# How to complete this task:
The answer must match the listing exactly, with every line written out again.

# Supplied entries:
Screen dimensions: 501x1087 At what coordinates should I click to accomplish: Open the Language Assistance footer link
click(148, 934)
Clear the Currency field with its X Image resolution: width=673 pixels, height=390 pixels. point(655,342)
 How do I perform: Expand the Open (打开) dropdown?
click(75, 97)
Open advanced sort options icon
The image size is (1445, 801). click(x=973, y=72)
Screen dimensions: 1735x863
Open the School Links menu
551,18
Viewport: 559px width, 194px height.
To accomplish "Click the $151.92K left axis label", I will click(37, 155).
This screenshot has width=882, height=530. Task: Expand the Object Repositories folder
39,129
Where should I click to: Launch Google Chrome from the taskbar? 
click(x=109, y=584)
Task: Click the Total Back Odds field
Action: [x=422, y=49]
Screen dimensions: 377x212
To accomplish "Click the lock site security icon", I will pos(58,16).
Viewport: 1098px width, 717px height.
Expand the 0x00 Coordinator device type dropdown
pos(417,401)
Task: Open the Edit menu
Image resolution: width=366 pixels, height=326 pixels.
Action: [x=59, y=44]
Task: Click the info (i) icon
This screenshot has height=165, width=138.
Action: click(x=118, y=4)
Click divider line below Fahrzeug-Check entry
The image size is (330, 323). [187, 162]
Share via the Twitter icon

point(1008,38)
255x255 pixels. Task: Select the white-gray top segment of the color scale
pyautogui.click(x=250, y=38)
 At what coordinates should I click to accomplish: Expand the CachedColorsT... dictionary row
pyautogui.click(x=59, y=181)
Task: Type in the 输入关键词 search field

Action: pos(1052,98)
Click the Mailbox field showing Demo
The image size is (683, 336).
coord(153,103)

# Response to the task:
Screen dimensions: 501x1087 At what coordinates should I click to accomplish: Open the Language Assistance footer link
click(148, 934)
Clear the Currency field with its X Image resolution: width=673 pixels, height=390 pixels. point(655,342)
 How do I perform: Expand the Open (打开) dropdown?
click(75, 97)
Open advanced sort options icon
The image size is (1445, 801). click(x=973, y=72)
Screen dimensions: 1735x863
Open the School Links menu
551,18
Viewport: 559px width, 194px height.
To accomplish "Click the $151.92K left axis label", I will click(37, 155).
This screenshot has width=882, height=530. Task: Expand the Object Repositories folder
39,129
Where should I click to: Launch Google Chrome from the taskbar? 
click(x=109, y=584)
Task: Click the Total Back Odds field
Action: [x=422, y=49]
Screen dimensions: 377x212
To accomplish "Click the lock site security icon", I will pos(58,16).
Viewport: 1098px width, 717px height.
Expand the 0x00 Coordinator device type dropdown
pos(417,401)
Task: Open the Edit menu
Image resolution: width=366 pixels, height=326 pixels.
Action: [x=59, y=44]
Task: Click the info (i) icon
This screenshot has height=165, width=138.
Action: click(x=118, y=4)
Click divider line below Fahrzeug-Check entry
The image size is (330, 323). [187, 162]
Share via the Twitter icon

point(1008,38)
255x255 pixels. Task: Select the white-gray top segment of the color scale
pyautogui.click(x=250, y=38)
 At what coordinates should I click to accomplish: Expand the CachedColorsT... dictionary row
pyautogui.click(x=59, y=181)
Task: Type in the 输入关键词 search field

Action: pos(1052,98)
Click the Mailbox field showing Demo
The image size is (683, 336).
coord(153,103)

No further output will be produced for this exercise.